§ EXERCISE DETAILS
Copy out the lines from the one containing "This screenshot has height=609, width=1352." through the one containing "Looking at the screenshot, I should [952, 57].", both included, exactly as they appear.

§ RECORD LIST

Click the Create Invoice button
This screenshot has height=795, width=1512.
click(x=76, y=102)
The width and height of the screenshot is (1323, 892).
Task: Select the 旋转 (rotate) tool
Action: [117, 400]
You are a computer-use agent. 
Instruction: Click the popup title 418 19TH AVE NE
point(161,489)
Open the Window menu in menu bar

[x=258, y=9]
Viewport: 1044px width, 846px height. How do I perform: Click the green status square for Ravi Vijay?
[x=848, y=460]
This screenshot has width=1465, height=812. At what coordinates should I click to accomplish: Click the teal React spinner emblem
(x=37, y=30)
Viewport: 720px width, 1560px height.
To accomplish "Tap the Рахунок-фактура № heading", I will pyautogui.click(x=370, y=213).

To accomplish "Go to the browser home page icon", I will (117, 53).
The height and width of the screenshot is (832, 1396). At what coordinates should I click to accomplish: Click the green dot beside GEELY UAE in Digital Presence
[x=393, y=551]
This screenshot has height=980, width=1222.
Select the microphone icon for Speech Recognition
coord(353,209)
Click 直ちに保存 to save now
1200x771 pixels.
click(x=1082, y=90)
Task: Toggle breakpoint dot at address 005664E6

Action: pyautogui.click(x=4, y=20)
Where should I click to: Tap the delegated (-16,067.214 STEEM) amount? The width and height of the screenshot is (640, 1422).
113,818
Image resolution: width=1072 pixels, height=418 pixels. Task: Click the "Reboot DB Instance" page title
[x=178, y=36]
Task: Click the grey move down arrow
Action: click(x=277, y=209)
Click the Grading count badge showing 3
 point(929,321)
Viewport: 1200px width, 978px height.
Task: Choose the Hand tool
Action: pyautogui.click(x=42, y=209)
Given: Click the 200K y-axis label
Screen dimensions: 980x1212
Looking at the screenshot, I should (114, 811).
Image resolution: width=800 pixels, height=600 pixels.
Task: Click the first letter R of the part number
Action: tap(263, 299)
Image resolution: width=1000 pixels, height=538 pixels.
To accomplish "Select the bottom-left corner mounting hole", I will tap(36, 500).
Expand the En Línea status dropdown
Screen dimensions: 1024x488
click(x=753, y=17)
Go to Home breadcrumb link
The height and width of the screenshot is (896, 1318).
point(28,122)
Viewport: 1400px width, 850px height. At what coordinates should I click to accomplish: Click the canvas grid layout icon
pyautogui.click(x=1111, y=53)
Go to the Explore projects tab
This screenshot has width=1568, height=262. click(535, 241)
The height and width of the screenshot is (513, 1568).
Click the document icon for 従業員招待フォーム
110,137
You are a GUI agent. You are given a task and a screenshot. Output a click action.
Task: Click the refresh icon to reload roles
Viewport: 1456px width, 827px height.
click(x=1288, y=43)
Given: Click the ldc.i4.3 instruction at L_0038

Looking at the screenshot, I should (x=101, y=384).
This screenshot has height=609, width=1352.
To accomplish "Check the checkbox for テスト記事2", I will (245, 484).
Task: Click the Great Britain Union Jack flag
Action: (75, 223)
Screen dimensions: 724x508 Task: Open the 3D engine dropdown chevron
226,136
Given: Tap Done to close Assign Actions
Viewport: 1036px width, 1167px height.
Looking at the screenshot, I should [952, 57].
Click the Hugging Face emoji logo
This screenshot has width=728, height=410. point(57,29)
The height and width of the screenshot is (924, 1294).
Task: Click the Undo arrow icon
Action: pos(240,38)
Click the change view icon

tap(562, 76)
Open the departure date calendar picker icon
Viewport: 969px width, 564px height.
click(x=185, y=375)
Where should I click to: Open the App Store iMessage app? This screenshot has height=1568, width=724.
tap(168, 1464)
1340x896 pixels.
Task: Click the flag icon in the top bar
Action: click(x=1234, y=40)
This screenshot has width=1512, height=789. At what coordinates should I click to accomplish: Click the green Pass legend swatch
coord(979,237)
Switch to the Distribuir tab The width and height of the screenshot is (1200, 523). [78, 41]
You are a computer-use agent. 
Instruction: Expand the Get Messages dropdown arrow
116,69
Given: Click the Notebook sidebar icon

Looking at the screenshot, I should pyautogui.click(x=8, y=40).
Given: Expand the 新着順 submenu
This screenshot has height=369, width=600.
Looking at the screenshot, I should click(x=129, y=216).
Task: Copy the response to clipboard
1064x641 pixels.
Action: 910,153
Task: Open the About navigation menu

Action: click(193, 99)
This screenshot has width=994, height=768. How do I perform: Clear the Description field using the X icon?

§ EXPECTED ANSWER
This screenshot has height=609, width=1352.
To accomplish "Check the checkbox for テスト記事2", I will (245, 484).
Task: Click the Great Britain Union Jack flag
Action: (75, 223)
Screen dimensions: 724x508 Task: Open the 3D engine dropdown chevron
226,136
Given: Tap Done to close Assign Actions
Viewport: 1036px width, 1167px height.
Looking at the screenshot, I should [952, 57].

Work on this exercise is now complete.